AFP, ISTANBUL: The suicide attackers who launched the deadly Istanbul airport assault were planning to take dozens of passengers hostage, Turkish media reported Friday, as CCTV of the bombers’ faces emerged.
Turkish officials have pointed blame at the Islamic State jihadist group for Tuesday night’s gun and bomb spree at Ataturk airport, which left 44 people dead including 19 foreigners.
“They say they are doing this in the name of Islam,” President Recep Tayyip Erdogan said on a visit to Istanbul.
“That has nothing to do with Islam. Their place is in hell.”
State-run news agency Anadolu said 24 people had been detained in Istanbul in a string of raids over the attack over the past two days, including 15 foreigners.
Nine other suspected jihadists were rounded up in the western port city of Izmir, but officials declined to confirm a link with the bloodshed in Istanbul.
Officials say the three men who carried out the latest in a series of deadly attacks to hit Turkey were a Russian, an Uzbek and a Kyrgyz national.
Turkish media identified the strike’s organiser as Akhmet Chatayev, the Chechen leader of an IS cell in Istanbul who reportedly found accommodation for the bombers.
Chatayev allegedly organised two deadly bombings this year in the heart of the city’s Sultanahmet tourist district and the busy Istiklal shopping street, the Hurriyet newspaper said.
Michael McCaul, chairman of the US House Committee on Homeland Security, described Chatayev as “probably the number one enemy in the Northern Caucasus region of Russia”.
“He’s travelled to Syria on many occasions and became one of the top lieutenants for the minister of war for ISIS operations,” McCaul told CNN.
The pro-government Sabah newspaper reported that the attackers scouted the scene and planned to take dozens of passengers hostage inside before carrying out a massacre.
But they began the assault early after attracting suspicion, Sabah said.

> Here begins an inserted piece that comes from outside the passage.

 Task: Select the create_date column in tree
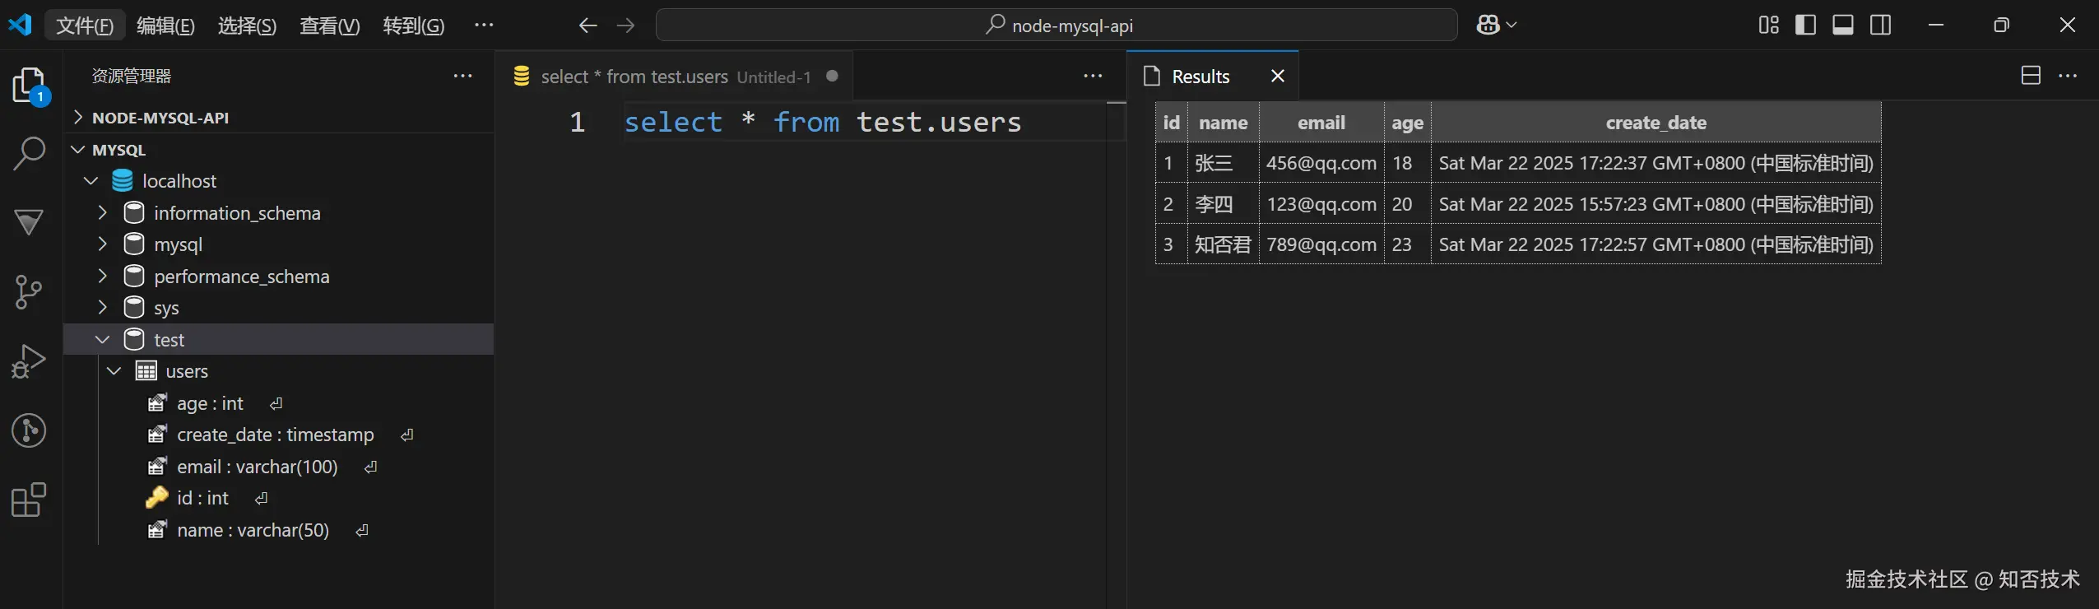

CCTV images released by police show the three alleged attackers arriving, wearing dark coats over their suicide vests—clothing
that was much too heavy for a hot summer night.
More images show a plainclothes police officer confronting one of the men by an elevator and asking to see his identification. The attacker pulls out a gun and shoots him.
Turkey has been rocked by a series of attacks in the past year blamed on either IS jihadists or Kurdish rebels.
The latest assault sparked global condemnation, with consuls from a dozen countries around Europe and beyond gathering at the airport Friday to lay flowers in memory of the victims.
Hundreds of mourners also gathered in Istanbul on Thursday for the funeral of popular 28-year-old teacher Huseyin Tunc, who was at the airport to welcome a friend.
“We still can’t believe it,” one of his pupils, Batuhan Karabey, told AFP.